Remix.run Logo
thorum 9 hours ago

Interesting read! Creating tests is highlighted as something Claude did well, but it strikes me that all the weaker rejected solutions could have been avoided if it were really good at designing intelligent tests for itself. For example, the first solution “was very specific to the reported bug and wouldn’t have fixed the general case” and the third suggestion “prevented the perfectly valid use of as conversion expressions in go commands as well”. I imagine both of these cases could have been noticed and avoided by the agent if it had planned out adequate tests ahead of time.

piskov 3 minutes ago | parent | next [-]

As a human you have a concept of viscosity. That resistance, like being in quicksand or a swamp, is how you “easily” identify a code smell, something that needs to be refactored, etc.
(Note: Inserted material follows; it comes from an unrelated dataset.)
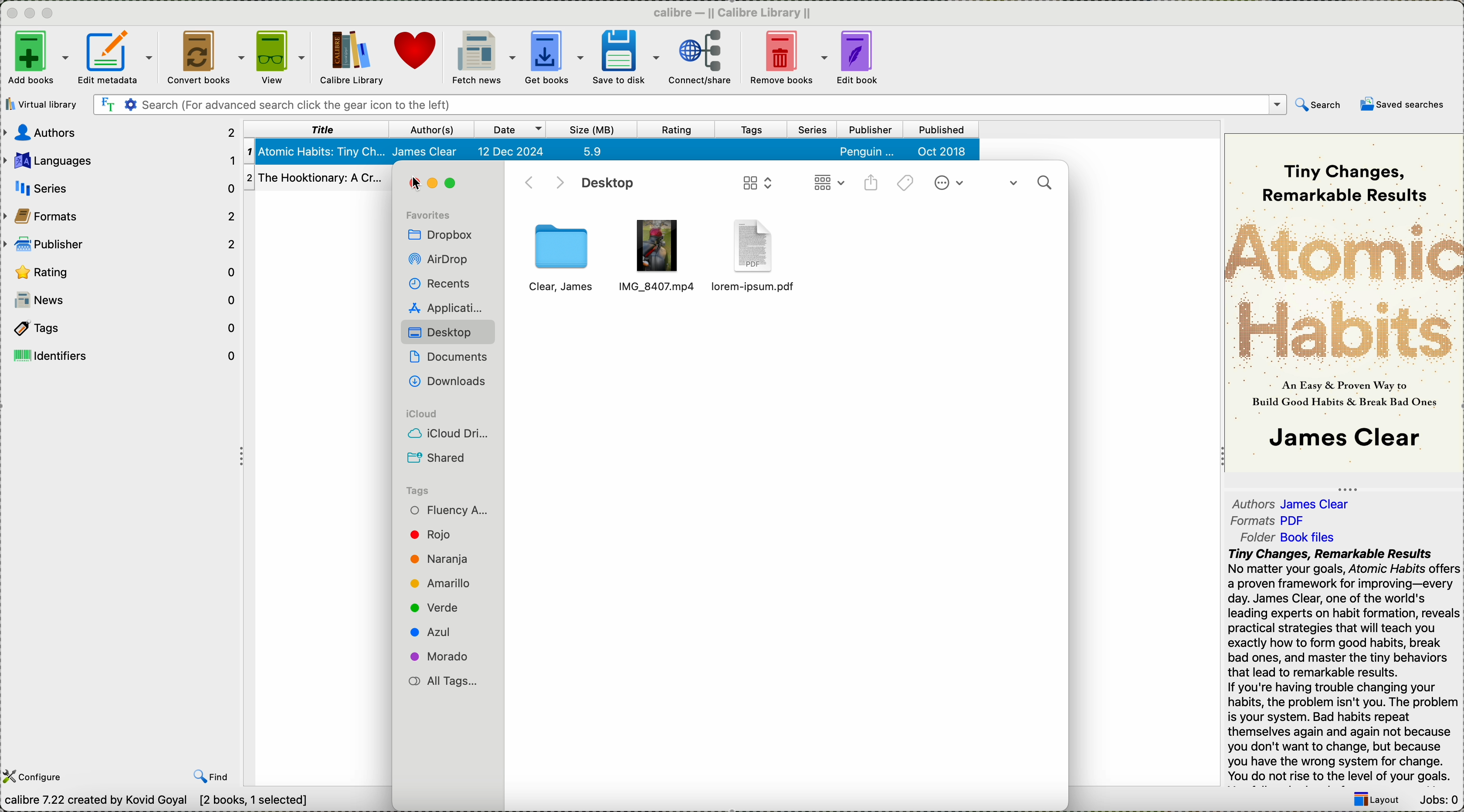  Describe the element at coordinates (438, 306) in the screenshot. I see `applicaion` at that location.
LLM being a tiresome little helper will gladly output hundreds of lines, hacks, and what have you.

I don’t think any amount of tests, prompts, harnesses and other “my shaman is a better shaman” will help it to acquire this trait.

And that’s why it is good at what it is and really bad at stuff like code “design” (unless it is a well-known solution being baked in the training set)

rapind 2 hours ago | parent | prev [-]

This is kind of what coding with LLMs feels like. Gradually increase guard rails "outside of it's context (automated)" to get the results you want out of it. Static typing, quick compilation, not having nulls, and lints are a great start (I would also argue for managed side effects and functional, but to each their own).

It gets pretty far to the solution on it's own and quickly, but then you spend time adjacent to the problem, building out it's cage while iterating through the remainder of the solution.